The Cabin and beautiful Montana Snow The Sauna under snow My sister was born on St. Patrick's Day (March 17th) of '73 in the southeast corner of the cabin, delivered by my father. My mom never had any pre-natal care, and didn't see herself in a mirror until she was seven months pregnant with my sister - that must've been a shock! Soon after my sister was born, my parents convinced their friends that it was time to leave - they needed to raise a family and no one was paying rent! I was born 16 months later in July of 1974. The picture on the left is a picture of the sauna on an average Montana winter. On the right is the cabin, nestled in for a long winter.

There was no electricity at the cabin, only kerosene lamps and wood stoves. We gathered our water from a stream that ran between the cabin and the sauna. Since my parents had flat wallets (jobs have never paid well in Montana) we raised a lot of animals and my mom grew a flourishing garden each year. Our livestock consisted of ducks, geese, chickens, rabbits, dogs, cats, horses, goats and pigs. I was in charge of feeding the ducks, geese, chickens, dogs and pigs - as well as chopping and hauling in wood for the cook stove and heat stove (I never realized how good I was at chopping wood until I introduced my city-fied college friends to the cabin). I used to hate feeding the pigs because they would always "slime" me with their snouts. But I was always friends with them, and apparently devastated when they were made into our dinner. Bears would visit us often, sometimes getting a pig, sometimes getting strung up after my mom shot them.

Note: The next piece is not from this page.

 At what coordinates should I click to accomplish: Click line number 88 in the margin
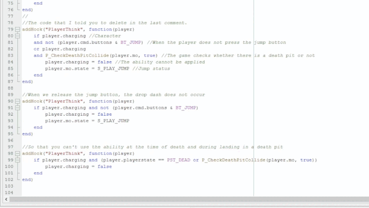point(10,88)
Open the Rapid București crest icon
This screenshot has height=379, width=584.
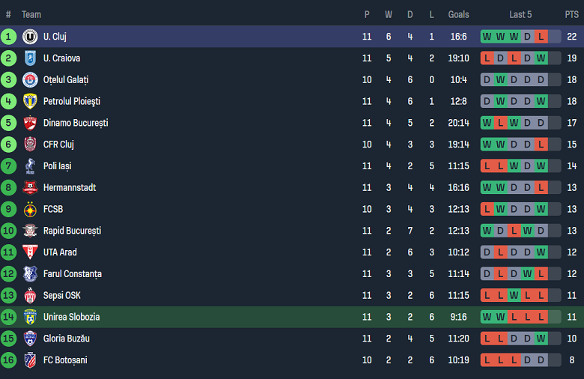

Matt, Kalin and MomWhen Kalin and I were old enough, we started trekking to the bus stop each morning - a mile and a half walk. I remember waking up early in the cold Montana winters, and hiking over to the chicken coop with a flashlight. I'd gather up the frozen water dishes, thaw them out on the heat stove in the cabin, and deliver them to chickens right before we began our walk to the bus stop. Our walk to the bus stop only took 23 minutes and we were often joined by mom. My sister and mom will tell you that I talked like a broken record the entire duration of our walks. That was the greatest part about growing up in Montana without TV and little knowledge of the world - I believed anything was possible, and I dreamed out loud. A flying saucers that had chicken McNuggets in the glove box was one of my favorites.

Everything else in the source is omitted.